このように、第2ステージに掲げた各種取り組みについては、高い割合で実施に移されており、目的とする課題解決への着手は大きく進んできました。そしてその中では、地域の力・市民の力は、より多様に、そしてより活発に発揮されるようになっています。加えて、市民と行政の協働は、意識面・行動面ともに様々な分野で定着しつつあるといって良いでしょう。
重要なことは、これらの様々な取り組みの結果でもある財政状況の推移ですが、全会計における市債および債務負担行為の残高総額は、第1ステージ前の平成19年度末の1492億円から、第2ステージ終了に近い平成27年度末見込みで1164億円へと、実に328億円削減となりました。さらに、家計の預貯金に該当する財政調整基金は、平成19年度末で15億円だったものが、平成27年度末には55億円と、40億円もの積み増しが行われるに至っています。このように、第1・第2の両ステージを通じた取り組みは、財政面でも健全性をしっかりと確保・改善しつつ遂行されてきたものです。

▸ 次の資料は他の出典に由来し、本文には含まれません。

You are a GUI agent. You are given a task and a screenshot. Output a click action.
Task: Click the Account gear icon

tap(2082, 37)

しかしながら、取り組むべき課題は依然として山積しています。
協働による課題解決のモデル作りや、地域コミュニティを単位とした住民自治への取り組み、様々な主体による地域経済活性化への動きなどは、まだその途上であり、揺ぎないものへと仕上げていくべき段階にあります。未来を担う子どもたちの教育環境の整備や、子育て環境の更なる充実は喫緊の課題です。急速に進む高齢化に伴う社会的コストを抑える上でも、また貴重なシニア人材に元気で活躍していただくためにも、高齢者向けの各種施策の充実が急務です。
3大案件のうち地下街とお城通り再開発は具体化したものの、芸術文化創造センターは入札不調による難しい状況を乗り越えねばなりません。斎場・ごみ焼却施設・市立病院など市民生活になくてはならない公共施設の老朽化対策が待ったなしとなっているほか、道路・上下水道・橋梁などのインフラの着実な更新が必要です。

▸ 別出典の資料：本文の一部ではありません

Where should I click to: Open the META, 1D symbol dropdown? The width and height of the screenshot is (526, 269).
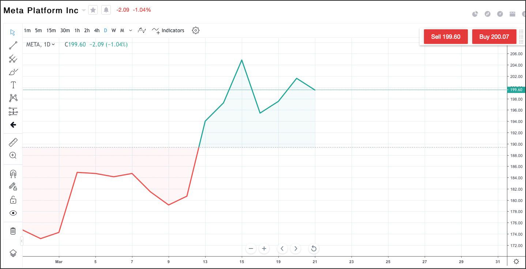(40, 44)
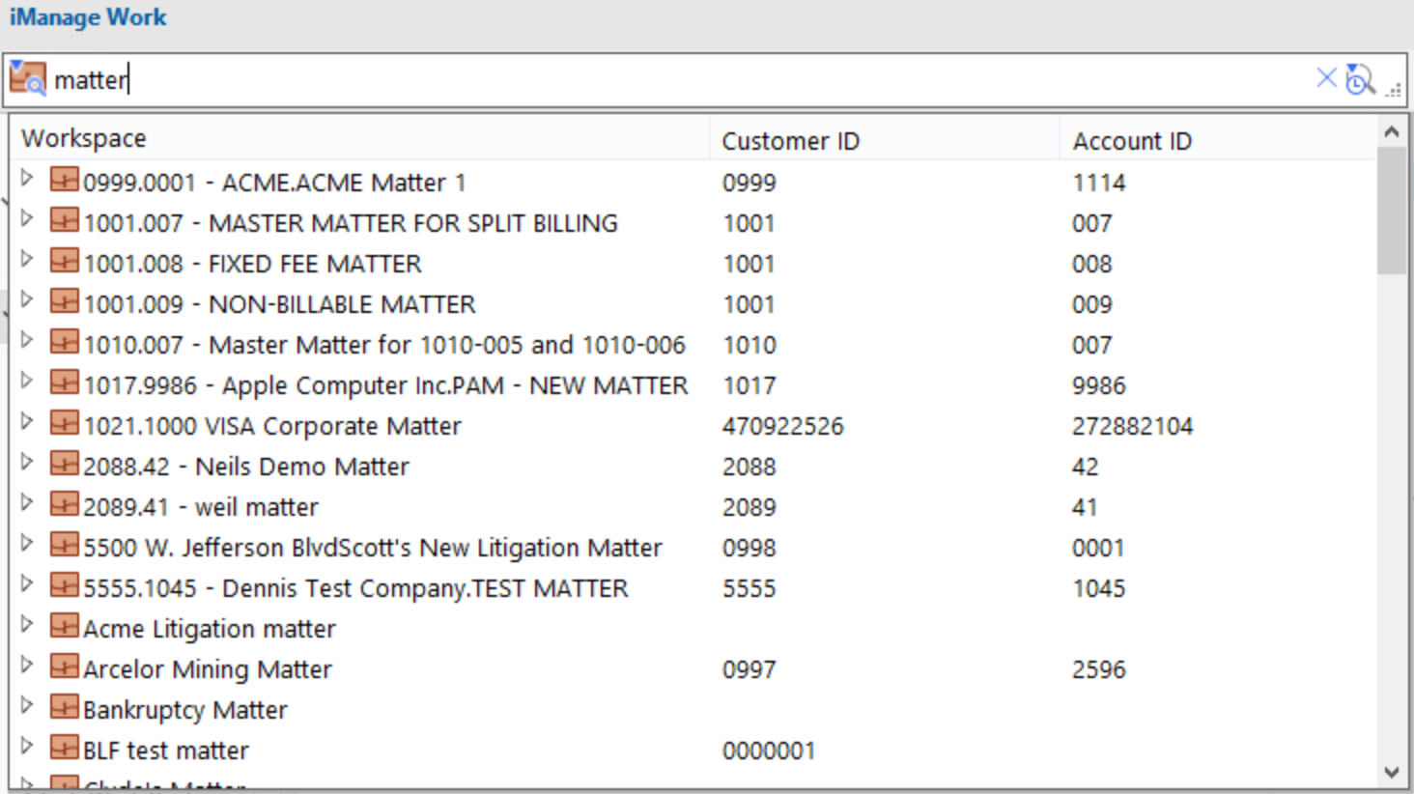Screen dimensions: 1414x794
Task: Click workspace icon for FIXED FEE MATTER
Action: (x=65, y=261)
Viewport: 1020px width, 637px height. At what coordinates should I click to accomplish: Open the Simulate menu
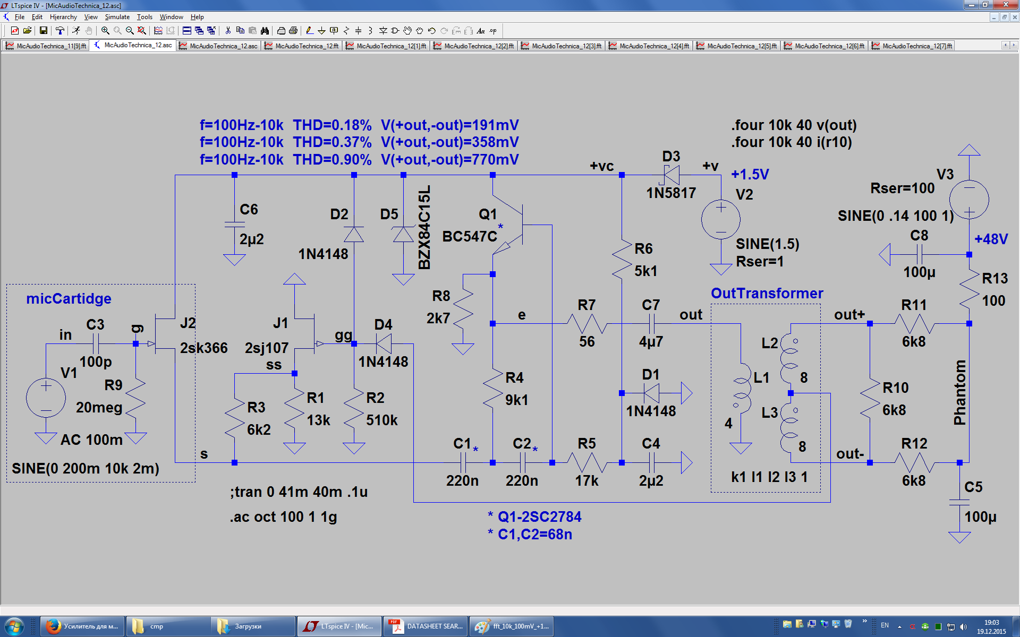coord(117,17)
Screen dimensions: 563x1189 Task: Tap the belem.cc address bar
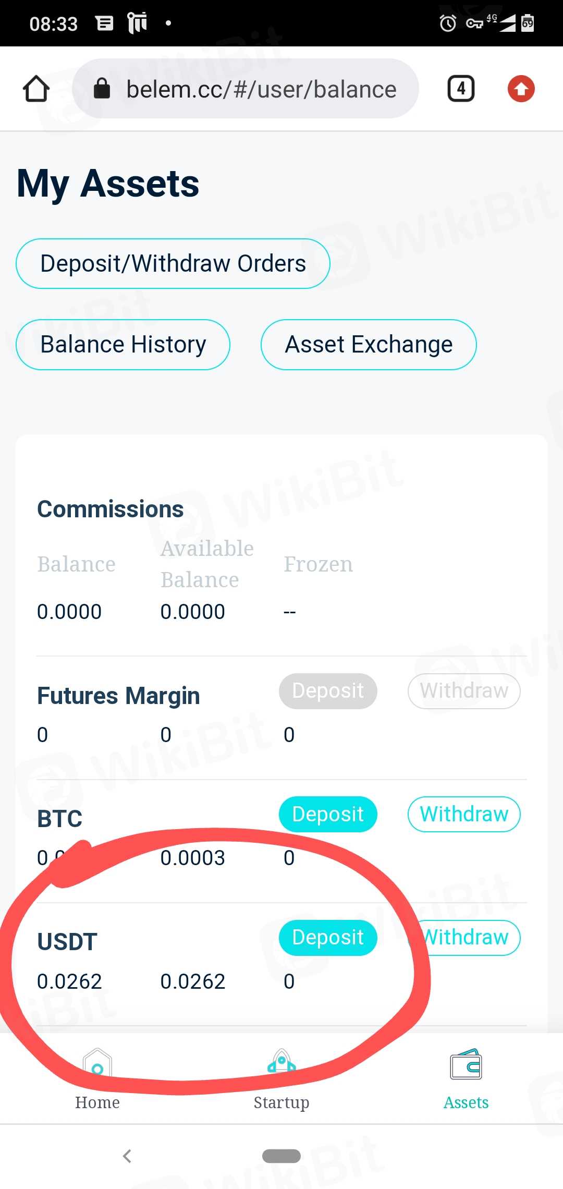261,89
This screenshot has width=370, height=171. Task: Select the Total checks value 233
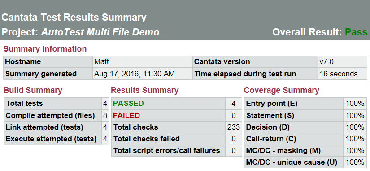[x=233, y=127]
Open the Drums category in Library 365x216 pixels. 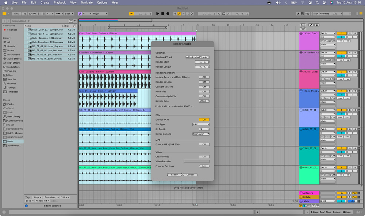coord(11,50)
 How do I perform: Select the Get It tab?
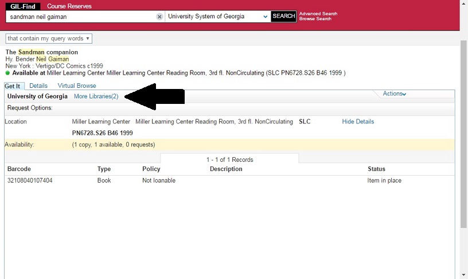click(x=12, y=86)
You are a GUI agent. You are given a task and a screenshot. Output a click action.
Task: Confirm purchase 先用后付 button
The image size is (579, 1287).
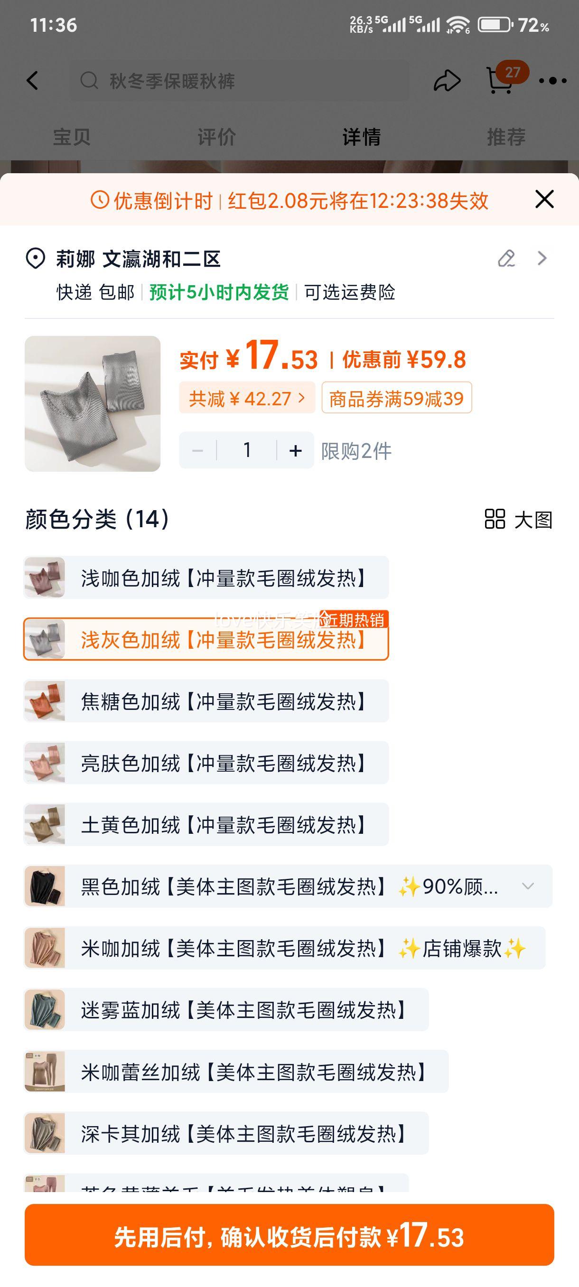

さらに、都市制度をめぐる国の様々な動きも視野に、県西地域の中心的役割を果たしてきた小田原市の、基礎自治体としてのあり方について、中核市移行や合併なども視野に、本格的な検討作業を進めるべき局面に至っており、腰を据えた取り組みが必要です。
このように、第1ステージからの流れを受け、第2ステージでも様々な取り組みが大きく前進した一方で、この先へ更に進んでいく上での課題はまだ多く残っていると共に、時代と社会の趨勢のなかで、基礎自治体としての更なるチャレンジが求められている状況にあります。